Most of the schools on the NACAC college openings list are directional-type, local state schools. There are very few flagship of quasi-flagship state schools. There are, however, a handful of fancypants private schools. (RELATED: Hey Kids! You Can STILL Enroll This Fall At These Fancypants Colleges For OVER $56,000 PER YEAR)

Mizzou has projected a loss of 1,500 students and has been facing the prospect of a gigantic $32 million budget shortfall.

“I am writing to you today to confirm that we project a very significant budget shortfall due to an unexpected sharp decline in first-year enrollments and student retention this coming fall,” MU interim chancellor Hank Foley wrote in a letter to faculty and staff in March. “I wish I had better news,” (RELATED: Mizzou Has HUGE Budget Gap)

The enrollment drop of 1500 students in fall 2016 — compared to last fall — is causing the big dip in Mizzou’s tuition income and, thus, is a primary cause of the whopping deficit.

The school budget has been cut 5 percent across the board. All hiring is being frozen (barring exceptional circumstances). Annual raises have been canceled.

In March, Foley, the chancellor, also had announced a new, more intensive effort to recruit potential Mizzou students by phone, email, and even via Skype.

In January, Mizzou announced that fall 2016 academic year applications were way, way down. At that time, the year-to-year decrease from applications for 2016 enrollment compared to 2015 had decreased by pretty close to 1,000. (RELATED: SURPRISE! Mizzou Sees Application Drop After Days Of Protests, Illusory Klan Hoods, Poop Swastika)

Emails from the University of Missouri’s computer network obtained by HeatStreet show that the activists who led last semester’s protests demanded generators and a fire pit to keep themselves warm and cozy as they camped out in tents on the campus quad during chilly November nights. (RELATED: Mizzou Black Activists Demanded A TOASTY FIRE PIT As They Protested Poop Swastika)

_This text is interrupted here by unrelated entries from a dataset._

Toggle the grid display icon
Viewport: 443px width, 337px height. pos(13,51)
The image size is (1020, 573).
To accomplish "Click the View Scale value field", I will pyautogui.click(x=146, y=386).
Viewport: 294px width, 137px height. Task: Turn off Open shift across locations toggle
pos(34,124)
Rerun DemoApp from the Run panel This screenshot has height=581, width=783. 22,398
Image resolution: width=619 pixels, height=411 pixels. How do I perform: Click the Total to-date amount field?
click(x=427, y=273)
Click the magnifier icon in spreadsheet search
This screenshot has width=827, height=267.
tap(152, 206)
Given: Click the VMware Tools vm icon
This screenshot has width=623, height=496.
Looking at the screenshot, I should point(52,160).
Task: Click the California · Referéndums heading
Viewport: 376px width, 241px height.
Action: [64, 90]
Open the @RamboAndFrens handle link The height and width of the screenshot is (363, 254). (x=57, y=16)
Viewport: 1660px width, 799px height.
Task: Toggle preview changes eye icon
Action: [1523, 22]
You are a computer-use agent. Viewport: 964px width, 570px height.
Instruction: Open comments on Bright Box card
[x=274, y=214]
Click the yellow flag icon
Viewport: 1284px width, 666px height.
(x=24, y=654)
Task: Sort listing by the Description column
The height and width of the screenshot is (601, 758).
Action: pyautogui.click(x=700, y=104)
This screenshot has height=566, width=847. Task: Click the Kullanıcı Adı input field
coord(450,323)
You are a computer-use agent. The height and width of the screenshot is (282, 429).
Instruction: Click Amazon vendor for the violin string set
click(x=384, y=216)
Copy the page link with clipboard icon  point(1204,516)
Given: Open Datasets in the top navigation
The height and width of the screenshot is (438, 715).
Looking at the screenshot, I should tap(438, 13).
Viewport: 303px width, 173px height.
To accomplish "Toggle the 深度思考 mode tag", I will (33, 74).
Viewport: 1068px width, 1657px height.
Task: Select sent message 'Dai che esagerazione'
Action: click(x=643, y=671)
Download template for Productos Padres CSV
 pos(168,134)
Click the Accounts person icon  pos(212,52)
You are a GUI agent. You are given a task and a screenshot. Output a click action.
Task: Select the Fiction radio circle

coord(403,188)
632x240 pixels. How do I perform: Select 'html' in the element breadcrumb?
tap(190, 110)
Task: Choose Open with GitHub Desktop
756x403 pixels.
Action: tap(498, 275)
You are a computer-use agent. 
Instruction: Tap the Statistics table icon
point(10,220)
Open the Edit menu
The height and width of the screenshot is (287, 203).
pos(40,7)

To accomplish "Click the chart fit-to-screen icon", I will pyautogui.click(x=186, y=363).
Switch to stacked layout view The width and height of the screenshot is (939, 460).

In a letter to school officials posted (but no longer visible) on his Facebook page, Butler, the affluent graduate student protest leader, indicated that he began his hunger strike because someone in a pickup truck allegedly shouted a racist insult at a black student government member, because state law prevents Planned Parenthood from performing on-campus abortions and because of the notorious poop swastaika. (RELATED: The Biggest, Dumbest Race Hoaxes And Fake Hate Crimes On Campus In 2015)

Earlier this week, officials at Mizzou announced that an ad hoc committee finally realized that the school could have avoided its still-reverberating nationwide humiliation if officials would have enforced a policy that has been in existence for decades. (Mizzou Officials Realize They Could Have Avoided National Humiliation By ENFORCING EXISTING RULES)

Turns out, Mizzou has a 67-year-old policy that explicitly prevents students from camping out on campus overnight.